As technology has been pushed from the skills instruction method from a computer class to the curriculum integration model into a classroom, keyboard instruction has also been abandoned from education as a result. However the need for students to be more efficient in producing work on a computer efficiently has become increasingly more important with the move toward one-to-one computing. Until voice recognition software and hardware becomes perfected to the point where touch keyboarding is no longer necessary, keyboarding instruction should be taught as an important part of the curriculum.

Teaching keyboarding techniques are as important as teaching someone how to play the piano. If a person wants to learn to play the piano, do we just say, “just start banging on the keys and eventually you will get better?” No, of course not. You sign up your child for piano lessons with an experienced teacher. There are fingering techniques involved and memorizing the notes and learning to read music that a beginner must be able to achieve before a person can play a song without looking at the music or even begin to write their own song. So why is it so difficult for administrator’s to value the importance of teaching keyboarding in school?

Lately I have noticed an increase in elementary students who use the hunt-n-peck method.
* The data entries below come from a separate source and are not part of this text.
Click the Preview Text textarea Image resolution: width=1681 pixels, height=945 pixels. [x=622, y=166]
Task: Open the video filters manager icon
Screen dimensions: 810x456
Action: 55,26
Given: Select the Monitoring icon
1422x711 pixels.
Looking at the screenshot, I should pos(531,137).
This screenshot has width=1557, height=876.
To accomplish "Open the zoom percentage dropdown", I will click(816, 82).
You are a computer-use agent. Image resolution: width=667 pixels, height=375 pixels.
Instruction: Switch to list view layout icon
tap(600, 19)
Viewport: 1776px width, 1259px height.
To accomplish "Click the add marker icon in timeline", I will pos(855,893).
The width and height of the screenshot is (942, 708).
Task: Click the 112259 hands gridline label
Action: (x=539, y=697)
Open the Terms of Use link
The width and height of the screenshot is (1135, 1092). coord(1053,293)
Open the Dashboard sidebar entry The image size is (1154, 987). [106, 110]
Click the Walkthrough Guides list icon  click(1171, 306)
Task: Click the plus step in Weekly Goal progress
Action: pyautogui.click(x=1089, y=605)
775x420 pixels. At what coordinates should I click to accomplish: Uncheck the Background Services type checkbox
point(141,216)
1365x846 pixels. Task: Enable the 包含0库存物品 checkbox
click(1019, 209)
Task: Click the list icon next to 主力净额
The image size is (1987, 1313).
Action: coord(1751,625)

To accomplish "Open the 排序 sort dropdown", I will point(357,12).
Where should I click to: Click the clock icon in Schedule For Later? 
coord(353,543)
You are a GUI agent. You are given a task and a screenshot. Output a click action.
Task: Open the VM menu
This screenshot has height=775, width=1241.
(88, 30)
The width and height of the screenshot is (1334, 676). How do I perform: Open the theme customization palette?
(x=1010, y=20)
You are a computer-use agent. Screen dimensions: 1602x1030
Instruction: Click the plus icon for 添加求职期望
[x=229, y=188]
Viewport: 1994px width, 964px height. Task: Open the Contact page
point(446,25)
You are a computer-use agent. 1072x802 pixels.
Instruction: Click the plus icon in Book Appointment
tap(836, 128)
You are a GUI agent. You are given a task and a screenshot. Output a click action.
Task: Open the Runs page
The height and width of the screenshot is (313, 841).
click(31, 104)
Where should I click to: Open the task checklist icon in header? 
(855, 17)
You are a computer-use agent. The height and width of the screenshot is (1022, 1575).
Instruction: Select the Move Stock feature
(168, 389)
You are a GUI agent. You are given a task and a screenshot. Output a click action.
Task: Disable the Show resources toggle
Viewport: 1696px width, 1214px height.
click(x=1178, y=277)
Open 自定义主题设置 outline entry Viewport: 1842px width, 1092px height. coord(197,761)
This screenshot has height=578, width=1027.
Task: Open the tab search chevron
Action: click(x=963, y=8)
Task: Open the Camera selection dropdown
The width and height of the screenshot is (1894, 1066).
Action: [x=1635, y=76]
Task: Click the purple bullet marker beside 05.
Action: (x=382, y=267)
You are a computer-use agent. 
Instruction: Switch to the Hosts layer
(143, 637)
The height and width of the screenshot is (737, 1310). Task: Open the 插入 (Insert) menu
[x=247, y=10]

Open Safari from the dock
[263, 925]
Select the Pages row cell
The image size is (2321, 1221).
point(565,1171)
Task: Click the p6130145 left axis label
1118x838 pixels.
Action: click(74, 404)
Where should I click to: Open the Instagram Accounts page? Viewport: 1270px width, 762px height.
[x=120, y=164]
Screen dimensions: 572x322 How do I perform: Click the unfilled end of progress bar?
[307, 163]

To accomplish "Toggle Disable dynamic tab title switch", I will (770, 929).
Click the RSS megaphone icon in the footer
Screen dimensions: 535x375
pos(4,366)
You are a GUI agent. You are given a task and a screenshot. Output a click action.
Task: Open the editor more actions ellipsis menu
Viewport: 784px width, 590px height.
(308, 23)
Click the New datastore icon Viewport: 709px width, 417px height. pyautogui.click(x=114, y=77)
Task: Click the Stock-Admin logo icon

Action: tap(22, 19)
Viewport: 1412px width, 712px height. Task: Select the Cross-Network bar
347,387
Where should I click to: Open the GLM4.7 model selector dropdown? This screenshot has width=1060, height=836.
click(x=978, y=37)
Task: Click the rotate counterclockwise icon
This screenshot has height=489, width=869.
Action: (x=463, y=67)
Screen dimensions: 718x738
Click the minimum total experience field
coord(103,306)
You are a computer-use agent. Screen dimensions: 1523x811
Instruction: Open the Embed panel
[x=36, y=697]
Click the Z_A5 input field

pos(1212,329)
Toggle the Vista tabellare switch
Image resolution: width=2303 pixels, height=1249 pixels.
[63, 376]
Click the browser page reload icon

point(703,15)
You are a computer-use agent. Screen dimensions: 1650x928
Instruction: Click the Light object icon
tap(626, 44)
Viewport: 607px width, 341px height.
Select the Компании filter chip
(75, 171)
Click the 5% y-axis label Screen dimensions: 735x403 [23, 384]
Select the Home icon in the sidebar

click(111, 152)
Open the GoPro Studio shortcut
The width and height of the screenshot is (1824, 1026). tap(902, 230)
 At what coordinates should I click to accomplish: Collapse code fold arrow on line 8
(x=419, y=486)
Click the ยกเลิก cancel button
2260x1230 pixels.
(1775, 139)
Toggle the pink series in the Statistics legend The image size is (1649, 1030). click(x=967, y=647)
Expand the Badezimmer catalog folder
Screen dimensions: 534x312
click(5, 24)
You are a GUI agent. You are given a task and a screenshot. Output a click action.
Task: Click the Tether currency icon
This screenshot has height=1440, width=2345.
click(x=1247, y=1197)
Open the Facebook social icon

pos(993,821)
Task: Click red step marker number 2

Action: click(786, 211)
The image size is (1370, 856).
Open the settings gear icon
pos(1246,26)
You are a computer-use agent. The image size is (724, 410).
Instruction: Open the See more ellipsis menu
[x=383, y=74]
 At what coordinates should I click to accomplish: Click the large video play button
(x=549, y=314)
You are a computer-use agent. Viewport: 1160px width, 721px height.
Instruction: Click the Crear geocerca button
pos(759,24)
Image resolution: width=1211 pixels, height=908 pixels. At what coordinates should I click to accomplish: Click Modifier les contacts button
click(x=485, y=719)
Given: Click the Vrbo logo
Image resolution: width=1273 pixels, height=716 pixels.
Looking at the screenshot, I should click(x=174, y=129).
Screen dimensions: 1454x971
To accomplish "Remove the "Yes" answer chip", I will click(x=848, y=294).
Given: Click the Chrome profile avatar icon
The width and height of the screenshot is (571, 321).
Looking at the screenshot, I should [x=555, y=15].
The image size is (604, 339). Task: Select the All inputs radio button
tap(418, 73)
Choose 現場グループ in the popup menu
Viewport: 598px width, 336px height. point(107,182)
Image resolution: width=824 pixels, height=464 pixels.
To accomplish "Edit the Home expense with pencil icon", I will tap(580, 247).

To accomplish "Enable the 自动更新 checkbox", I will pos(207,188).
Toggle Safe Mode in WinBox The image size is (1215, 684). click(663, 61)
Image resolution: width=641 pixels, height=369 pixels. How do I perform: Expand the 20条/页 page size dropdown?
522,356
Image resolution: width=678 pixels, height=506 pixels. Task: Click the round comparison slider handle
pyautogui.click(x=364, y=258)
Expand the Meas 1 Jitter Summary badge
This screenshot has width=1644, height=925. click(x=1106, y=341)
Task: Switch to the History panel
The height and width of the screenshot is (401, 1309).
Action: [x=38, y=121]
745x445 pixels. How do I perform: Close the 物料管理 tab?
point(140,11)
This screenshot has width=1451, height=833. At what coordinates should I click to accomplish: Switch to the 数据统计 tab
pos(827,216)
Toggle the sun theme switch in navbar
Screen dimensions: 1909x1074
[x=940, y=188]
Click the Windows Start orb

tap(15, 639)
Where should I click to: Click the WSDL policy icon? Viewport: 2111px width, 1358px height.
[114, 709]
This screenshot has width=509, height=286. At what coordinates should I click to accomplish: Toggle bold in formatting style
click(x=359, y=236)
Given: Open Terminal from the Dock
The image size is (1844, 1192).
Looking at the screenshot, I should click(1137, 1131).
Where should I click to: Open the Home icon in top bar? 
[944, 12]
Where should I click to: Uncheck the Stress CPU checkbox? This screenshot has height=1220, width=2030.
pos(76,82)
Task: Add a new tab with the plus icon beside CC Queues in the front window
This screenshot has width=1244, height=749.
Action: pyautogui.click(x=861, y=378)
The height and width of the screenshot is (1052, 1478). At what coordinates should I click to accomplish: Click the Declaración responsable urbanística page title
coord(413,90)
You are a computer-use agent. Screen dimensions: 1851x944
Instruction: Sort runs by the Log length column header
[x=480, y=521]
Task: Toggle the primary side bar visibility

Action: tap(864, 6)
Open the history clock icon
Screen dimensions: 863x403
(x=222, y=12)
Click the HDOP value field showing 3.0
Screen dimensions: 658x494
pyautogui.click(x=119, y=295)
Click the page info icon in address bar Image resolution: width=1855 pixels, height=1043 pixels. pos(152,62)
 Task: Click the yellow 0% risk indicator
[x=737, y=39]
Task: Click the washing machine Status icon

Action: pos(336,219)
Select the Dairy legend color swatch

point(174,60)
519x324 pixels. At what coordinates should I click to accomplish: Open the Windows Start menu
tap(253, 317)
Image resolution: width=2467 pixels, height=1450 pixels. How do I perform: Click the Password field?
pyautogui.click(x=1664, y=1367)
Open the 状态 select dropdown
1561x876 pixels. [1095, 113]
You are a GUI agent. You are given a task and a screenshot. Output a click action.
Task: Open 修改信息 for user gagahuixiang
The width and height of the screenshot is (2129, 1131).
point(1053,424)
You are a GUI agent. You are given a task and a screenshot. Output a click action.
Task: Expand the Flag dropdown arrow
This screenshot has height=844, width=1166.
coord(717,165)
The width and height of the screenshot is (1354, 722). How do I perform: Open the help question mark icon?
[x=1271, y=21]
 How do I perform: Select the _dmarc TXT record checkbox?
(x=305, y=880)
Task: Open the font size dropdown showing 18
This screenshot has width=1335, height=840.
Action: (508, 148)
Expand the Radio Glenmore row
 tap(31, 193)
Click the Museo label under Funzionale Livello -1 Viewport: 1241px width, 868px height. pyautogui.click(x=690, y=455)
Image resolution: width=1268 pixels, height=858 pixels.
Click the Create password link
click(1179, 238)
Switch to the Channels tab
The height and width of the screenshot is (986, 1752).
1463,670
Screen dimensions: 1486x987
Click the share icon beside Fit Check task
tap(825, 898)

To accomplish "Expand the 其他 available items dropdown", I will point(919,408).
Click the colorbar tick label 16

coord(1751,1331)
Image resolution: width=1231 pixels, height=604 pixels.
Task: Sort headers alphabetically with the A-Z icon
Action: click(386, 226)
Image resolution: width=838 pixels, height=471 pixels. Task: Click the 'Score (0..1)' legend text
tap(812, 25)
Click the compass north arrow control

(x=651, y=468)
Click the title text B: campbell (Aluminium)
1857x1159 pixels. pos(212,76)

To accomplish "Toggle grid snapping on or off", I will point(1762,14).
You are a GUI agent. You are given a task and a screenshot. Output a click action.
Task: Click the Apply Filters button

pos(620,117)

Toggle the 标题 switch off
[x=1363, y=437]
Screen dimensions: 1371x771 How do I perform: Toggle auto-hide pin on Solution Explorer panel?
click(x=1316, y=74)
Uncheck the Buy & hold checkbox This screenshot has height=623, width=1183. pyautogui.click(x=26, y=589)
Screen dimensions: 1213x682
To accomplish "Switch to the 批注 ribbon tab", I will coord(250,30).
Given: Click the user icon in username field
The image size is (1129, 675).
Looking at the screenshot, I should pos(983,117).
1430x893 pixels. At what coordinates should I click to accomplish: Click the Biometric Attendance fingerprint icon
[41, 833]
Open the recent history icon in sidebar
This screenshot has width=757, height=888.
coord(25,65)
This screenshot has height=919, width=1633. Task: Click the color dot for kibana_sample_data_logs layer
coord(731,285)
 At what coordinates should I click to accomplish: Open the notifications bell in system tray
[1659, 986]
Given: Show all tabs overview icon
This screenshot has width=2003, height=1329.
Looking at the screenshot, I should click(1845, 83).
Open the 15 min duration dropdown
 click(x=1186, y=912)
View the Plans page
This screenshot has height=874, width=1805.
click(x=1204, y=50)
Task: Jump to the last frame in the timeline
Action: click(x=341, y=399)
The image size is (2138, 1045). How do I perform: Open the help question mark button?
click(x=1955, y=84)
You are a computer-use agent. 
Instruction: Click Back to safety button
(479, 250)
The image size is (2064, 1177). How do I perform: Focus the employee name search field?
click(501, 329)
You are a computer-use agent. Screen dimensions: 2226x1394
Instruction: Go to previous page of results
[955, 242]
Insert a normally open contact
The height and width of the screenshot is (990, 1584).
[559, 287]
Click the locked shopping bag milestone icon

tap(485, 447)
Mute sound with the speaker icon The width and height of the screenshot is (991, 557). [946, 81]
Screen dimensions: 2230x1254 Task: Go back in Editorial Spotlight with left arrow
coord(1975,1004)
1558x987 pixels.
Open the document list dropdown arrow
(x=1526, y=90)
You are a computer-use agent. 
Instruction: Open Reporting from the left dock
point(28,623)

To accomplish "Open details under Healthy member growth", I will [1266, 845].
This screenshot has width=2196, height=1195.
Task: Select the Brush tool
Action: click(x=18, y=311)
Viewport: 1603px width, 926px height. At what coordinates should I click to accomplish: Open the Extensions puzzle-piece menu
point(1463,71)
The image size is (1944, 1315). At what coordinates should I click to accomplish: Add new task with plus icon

Teachers are expecting their students to type up their reports from their handwritten paragraphs to turn in for an assignment. I worry about the frustration and depression levels of elementary students who find this type of task tedious and insurmountable due to their inability to touch type without looking down at their hands every two seconds. Many students have developed bad keyboarding habits that are difficult if not impossible to break by the time they are in fourth or fifth grade. Teaching students to read is a skill that students need to know for every subject. Teaching keyboarding is just another important skill like reading that students will also use for every subject, but time and specific instruction is often not provided.

I decided to try to find some research on keyboarding to find out from those who are more knowledgeable on the subject. I found two very interesting articles. One is called, Keyboarding Research & Resources, and the other is Typewriting/Keyboarding instruction in Elementary Schools. Both of these articles articulate my thoughts on the importance of teaching keyboarding techniques, with less emphasis on accuracy and speed in the early elementary years. Research suggests that students as young as second grade can be taught keyboarding, but the emphasis should not be on accuracy and speed, but rather on the techniques necessary for promoting good keyboarding skills. There is research on why a student should repeatedly practice typing only the home row keys until those keys become almost a reflex.

“The real key to keyboarding is technique, and the theory for this pedagogy is in the realm of teachers certified to teach the subject.”Many teachers think it takes nothing to teach keyboarding,” Cruzan noted, “but they are wrong. Can anyone teach a science or math course? Its the same with keyboarding. Keyboarding is an important psychomotor skill that all students need to learn, but that fact is not being recognized. You have no idea how hard it is to untrain students coming to us at the high school level with poor technique. As a result, many students will never be good at composing straight to the computer because they cant take their eyes off the keyboard and keep them on the monitor or text! I understand that in some states, vocational certification is changing to K-12. That is a very good thing!”

via Education World: Teaching Keyboarding: More Than Just Typing.

After reading several articles on this subject, I have decided to start a “keyboarding club” that I will offer after school. If I can help elementary students be able to keyboarding without using the hunt-and-peck method, then I can feel like I have achieved something very worthwhile.